Source records.

================================

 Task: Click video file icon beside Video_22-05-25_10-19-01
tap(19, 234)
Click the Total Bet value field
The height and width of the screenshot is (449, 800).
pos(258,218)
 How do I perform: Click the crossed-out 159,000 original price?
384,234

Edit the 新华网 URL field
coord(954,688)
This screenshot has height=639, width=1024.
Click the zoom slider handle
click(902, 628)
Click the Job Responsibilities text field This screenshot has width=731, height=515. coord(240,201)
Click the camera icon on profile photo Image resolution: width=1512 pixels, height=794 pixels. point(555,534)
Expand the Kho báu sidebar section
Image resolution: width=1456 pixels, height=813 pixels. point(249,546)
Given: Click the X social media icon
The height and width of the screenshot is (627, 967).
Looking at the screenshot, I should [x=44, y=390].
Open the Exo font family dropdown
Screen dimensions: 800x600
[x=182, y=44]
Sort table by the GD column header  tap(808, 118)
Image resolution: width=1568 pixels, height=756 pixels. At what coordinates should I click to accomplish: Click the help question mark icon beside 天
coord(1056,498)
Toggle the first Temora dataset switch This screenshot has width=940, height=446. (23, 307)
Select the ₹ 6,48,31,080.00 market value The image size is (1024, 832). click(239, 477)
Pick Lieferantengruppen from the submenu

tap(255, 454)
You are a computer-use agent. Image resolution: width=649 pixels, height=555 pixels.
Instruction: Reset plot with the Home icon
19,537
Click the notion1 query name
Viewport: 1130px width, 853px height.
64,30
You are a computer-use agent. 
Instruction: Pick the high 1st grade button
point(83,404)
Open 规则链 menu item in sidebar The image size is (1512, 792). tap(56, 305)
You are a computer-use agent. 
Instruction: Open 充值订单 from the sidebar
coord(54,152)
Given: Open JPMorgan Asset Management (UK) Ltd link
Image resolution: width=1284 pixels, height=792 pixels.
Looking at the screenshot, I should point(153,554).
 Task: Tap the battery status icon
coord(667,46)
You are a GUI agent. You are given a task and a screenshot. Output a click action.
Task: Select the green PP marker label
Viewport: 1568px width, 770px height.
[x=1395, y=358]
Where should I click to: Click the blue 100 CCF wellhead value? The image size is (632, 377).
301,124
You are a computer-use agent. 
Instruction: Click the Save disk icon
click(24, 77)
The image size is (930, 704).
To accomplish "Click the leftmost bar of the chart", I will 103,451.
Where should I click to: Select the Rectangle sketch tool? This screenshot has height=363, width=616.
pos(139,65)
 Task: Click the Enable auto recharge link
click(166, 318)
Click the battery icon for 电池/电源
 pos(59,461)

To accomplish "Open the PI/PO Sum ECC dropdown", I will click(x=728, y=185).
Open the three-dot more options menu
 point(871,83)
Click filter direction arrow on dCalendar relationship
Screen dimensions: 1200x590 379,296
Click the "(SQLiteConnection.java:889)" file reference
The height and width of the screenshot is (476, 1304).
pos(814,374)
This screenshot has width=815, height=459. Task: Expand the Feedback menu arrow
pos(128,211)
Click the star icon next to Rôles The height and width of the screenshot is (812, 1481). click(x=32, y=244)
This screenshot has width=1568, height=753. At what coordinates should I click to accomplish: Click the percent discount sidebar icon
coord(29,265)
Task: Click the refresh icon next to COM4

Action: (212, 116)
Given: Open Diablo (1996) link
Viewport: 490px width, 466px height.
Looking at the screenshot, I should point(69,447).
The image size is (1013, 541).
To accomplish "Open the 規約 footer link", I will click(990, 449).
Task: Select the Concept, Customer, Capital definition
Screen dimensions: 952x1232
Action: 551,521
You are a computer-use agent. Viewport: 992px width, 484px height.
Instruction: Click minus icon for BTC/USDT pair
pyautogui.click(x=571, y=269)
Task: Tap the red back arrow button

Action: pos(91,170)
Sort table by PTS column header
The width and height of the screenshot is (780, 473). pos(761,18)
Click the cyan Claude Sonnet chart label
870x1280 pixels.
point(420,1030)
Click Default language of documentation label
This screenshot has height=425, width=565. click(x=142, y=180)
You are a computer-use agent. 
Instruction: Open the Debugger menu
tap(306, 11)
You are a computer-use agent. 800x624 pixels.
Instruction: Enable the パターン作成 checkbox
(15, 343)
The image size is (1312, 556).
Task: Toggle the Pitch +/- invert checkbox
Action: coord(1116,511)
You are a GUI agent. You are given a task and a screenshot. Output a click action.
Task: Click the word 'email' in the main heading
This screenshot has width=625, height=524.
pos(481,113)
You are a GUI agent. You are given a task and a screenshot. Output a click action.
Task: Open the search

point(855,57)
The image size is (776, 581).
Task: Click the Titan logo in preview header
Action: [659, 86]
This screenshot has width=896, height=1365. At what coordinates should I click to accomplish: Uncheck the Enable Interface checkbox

================================

Exercise brief. Output all of the data again, exactly.

Result for this task.
 Task: Click video file icon beside Video_22-05-25_10-19-01
tap(19, 234)
Click the Total Bet value field
The height and width of the screenshot is (449, 800).
pos(258,218)
 How do I perform: Click the crossed-out 159,000 original price?
384,234

Edit the 新华网 URL field
coord(954,688)
This screenshot has height=639, width=1024.
Click the zoom slider handle
click(902, 628)
Click the Job Responsibilities text field This screenshot has width=731, height=515. coord(240,201)
Click the camera icon on profile photo Image resolution: width=1512 pixels, height=794 pixels. point(555,534)
Expand the Kho báu sidebar section
Image resolution: width=1456 pixels, height=813 pixels. point(249,546)
Given: Click the X social media icon
The height and width of the screenshot is (627, 967).
Looking at the screenshot, I should [x=44, y=390].
Open the Exo font family dropdown
Screen dimensions: 800x600
[x=182, y=44]
Sort table by the GD column header  tap(808, 118)
Image resolution: width=1568 pixels, height=756 pixels. At what coordinates should I click to accomplish: Click the help question mark icon beside 天
coord(1056,498)
Toggle the first Temora dataset switch This screenshot has width=940, height=446. (23, 307)
Select the ₹ 6,48,31,080.00 market value The image size is (1024, 832). click(239, 477)
Pick Lieferantengruppen from the submenu

tap(255, 454)
You are a computer-use agent. Image resolution: width=649 pixels, height=555 pixels.
Instruction: Reset plot with the Home icon
19,537
Click the notion1 query name
Viewport: 1130px width, 853px height.
64,30
You are a computer-use agent. 
Instruction: Pick the high 1st grade button
point(83,404)
Open 规则链 menu item in sidebar The image size is (1512, 792). tap(56, 305)
You are a computer-use agent. 
Instruction: Open 充值订单 from the sidebar
coord(54,152)
Given: Open JPMorgan Asset Management (UK) Ltd link
Image resolution: width=1284 pixels, height=792 pixels.
Looking at the screenshot, I should point(153,554).
 Task: Tap the battery status icon
coord(667,46)
You are a GUI agent. You are given a task and a screenshot. Output a click action.
Task: Select the green PP marker label
Viewport: 1568px width, 770px height.
[x=1395, y=358]
Where should I click to: Click the blue 100 CCF wellhead value? The image size is (632, 377).
301,124
You are a computer-use agent. 
Instruction: Click the Save disk icon
click(24, 77)
The image size is (930, 704).
To accomplish "Click the leftmost bar of the chart", I will 103,451.
Where should I click to: Select the Rectangle sketch tool? This screenshot has height=363, width=616.
pos(139,65)
 Task: Click the Enable auto recharge link
click(166, 318)
Click the battery icon for 电池/电源
 pos(59,461)

To accomplish "Open the PI/PO Sum ECC dropdown", I will click(x=728, y=185).
Open the three-dot more options menu
 point(871,83)
Click filter direction arrow on dCalendar relationship
Screen dimensions: 1200x590 379,296
Click the "(SQLiteConnection.java:889)" file reference
The height and width of the screenshot is (476, 1304).
pos(814,374)
This screenshot has width=815, height=459. Task: Expand the Feedback menu arrow
pos(128,211)
Click the star icon next to Rôles The height and width of the screenshot is (812, 1481). click(x=32, y=244)
This screenshot has width=1568, height=753. At what coordinates should I click to accomplish: Click the percent discount sidebar icon
coord(29,265)
Task: Click the refresh icon next to COM4

Action: (212, 116)
Given: Open Diablo (1996) link
Viewport: 490px width, 466px height.
Looking at the screenshot, I should point(69,447).
The image size is (1013, 541).
To accomplish "Open the 規約 footer link", I will click(990, 449).
Task: Select the Concept, Customer, Capital definition
Screen dimensions: 952x1232
Action: 551,521
You are a computer-use agent. Viewport: 992px width, 484px height.
Instruction: Click minus icon for BTC/USDT pair
pyautogui.click(x=571, y=269)
Task: Tap the red back arrow button

Action: pos(91,170)
Sort table by PTS column header
The width and height of the screenshot is (780, 473). pos(761,18)
Click the cyan Claude Sonnet chart label
870x1280 pixels.
point(420,1030)
Click Default language of documentation label
This screenshot has height=425, width=565. click(x=142, y=180)
You are a computer-use agent. 
Instruction: Open the Debugger menu
tap(306, 11)
You are a computer-use agent. 800x624 pixels.
Instruction: Enable the パターン作成 checkbox
(15, 343)
The image size is (1312, 556).
Task: Toggle the Pitch +/- invert checkbox
Action: coord(1116,511)
You are a GUI agent. You are given a task and a screenshot. Output a click action.
Task: Click the word 'email' in the main heading
This screenshot has width=625, height=524.
pos(481,113)
You are a GUI agent. You are given a task and a screenshot. Output a click action.
Task: Open the search

point(855,57)
The image size is (776, 581).
Task: Click the Titan logo in preview header
Action: [659, 86]
This screenshot has width=896, height=1365. At what coordinates should I click to accomplish: Uncheck the Enable Interface checkbox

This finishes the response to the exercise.